NASA, NOAA award $101.7M satellite contract

Assurance Technology Corp. will work on the next generation of NOAA weather satellites, which will relay information about hazardous space storms and radiation.

In cooperation with the National Oceanic and Atmospheric Administration, NASA has awarded Assurance Technology Corp. (ATC) a $101.7 million contract to build instruments for the next generation of NOAA weather satellites, NASA officials announced Aug. 24.

The new Geostationary Operational Environmental Satellite-R (GOES-R), which is in the formulation phase, follows GOES-NO/P in a series of satellite launches that dates back to 1975. The first GOES-R launch is scheduled for 2012, according to NASA officials.

Under the contract, ATC will engineer a suite of sensors that collect data for monitoring the space environment.

The suite will assist NOAA's Space Environment Center in Boulder, Colo.

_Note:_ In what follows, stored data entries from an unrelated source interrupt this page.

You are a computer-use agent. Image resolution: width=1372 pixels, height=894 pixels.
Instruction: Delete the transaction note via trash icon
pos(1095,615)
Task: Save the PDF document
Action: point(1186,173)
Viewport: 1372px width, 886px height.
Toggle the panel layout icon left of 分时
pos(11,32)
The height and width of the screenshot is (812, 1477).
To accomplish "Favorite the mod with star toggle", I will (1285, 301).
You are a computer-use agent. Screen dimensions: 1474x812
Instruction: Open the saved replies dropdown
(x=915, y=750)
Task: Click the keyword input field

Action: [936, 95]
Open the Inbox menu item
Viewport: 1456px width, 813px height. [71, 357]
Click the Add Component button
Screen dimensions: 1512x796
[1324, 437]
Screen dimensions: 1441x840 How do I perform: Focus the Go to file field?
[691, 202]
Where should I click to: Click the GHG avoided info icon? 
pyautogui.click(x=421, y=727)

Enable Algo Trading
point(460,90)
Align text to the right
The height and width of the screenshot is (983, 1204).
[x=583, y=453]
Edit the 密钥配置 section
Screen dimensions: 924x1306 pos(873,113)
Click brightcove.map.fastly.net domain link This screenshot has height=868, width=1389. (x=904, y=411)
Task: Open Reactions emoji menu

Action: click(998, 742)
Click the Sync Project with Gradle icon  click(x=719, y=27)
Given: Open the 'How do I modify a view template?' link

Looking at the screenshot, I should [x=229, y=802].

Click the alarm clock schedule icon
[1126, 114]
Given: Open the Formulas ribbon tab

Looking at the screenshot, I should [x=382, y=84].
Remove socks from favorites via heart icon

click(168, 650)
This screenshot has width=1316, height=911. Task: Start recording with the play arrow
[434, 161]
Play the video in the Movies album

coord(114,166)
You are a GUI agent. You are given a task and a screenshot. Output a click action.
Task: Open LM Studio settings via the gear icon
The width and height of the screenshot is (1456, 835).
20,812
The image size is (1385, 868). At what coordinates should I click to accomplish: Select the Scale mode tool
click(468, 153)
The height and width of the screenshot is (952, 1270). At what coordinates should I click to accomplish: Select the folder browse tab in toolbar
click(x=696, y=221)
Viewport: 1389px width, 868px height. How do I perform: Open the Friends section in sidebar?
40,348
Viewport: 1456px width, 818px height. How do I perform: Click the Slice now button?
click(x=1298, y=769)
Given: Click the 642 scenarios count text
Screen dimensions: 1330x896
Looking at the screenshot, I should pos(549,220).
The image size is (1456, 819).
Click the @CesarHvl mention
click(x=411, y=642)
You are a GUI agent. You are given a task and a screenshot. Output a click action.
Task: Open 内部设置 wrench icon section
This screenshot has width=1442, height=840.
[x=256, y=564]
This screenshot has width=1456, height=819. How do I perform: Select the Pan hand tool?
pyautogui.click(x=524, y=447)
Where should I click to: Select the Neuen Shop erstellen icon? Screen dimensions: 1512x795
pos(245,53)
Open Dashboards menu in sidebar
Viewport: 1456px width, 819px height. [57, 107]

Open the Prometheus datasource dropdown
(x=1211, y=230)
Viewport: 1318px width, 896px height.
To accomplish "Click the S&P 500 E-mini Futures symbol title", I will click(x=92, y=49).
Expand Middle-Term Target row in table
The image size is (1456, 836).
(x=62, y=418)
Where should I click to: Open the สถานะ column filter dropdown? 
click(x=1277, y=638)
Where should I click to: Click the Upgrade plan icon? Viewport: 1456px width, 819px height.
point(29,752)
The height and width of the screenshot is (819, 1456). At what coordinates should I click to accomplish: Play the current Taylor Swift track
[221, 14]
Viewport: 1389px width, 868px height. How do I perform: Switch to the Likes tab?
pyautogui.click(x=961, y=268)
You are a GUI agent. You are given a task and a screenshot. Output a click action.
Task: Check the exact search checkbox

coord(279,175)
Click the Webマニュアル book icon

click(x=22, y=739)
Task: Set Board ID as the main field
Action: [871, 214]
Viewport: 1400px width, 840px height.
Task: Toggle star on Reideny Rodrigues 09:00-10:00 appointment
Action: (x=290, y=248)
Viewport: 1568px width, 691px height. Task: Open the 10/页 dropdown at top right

The facility produces forecasts and warnings about solar and geophysical disturbances.

The ATC suite consists of three particle sensors: a magnetospheric particle sensor, a solar and galactic proton sensor, and an energetic heavy ion sensor.

The sensors will relay information about high-impact space storms and radiation environments that could be hazardous to astronauts, high-altitude aircraft, spacecraft, solar power systems, and military and civilian radio communications.

NOAA funds, operates and manages GOES, while NASA's Goddard Space Flight Center oversees the acquisition of GOES-R instruments for the agency.

Currently, ATC instruments are onboard GOES-N, the latest satellite system in the series. It launched May 24 and was built by Boeing Space and Intelligence Systems.

An ATC monitoring system in the spacecraft helps the NOAA center issue alerts and forecasts in advance of events such as solar flares and geomagnetic storms. It can measure high-energy particles, solar X-ray emissions and extreme ultraviolet radiation.

ATC's Space Instrumentation Group, formerly part of General Electric’s Panametrics division, has provided similar instrumentation for the last nine GOES satellites, according to ATC.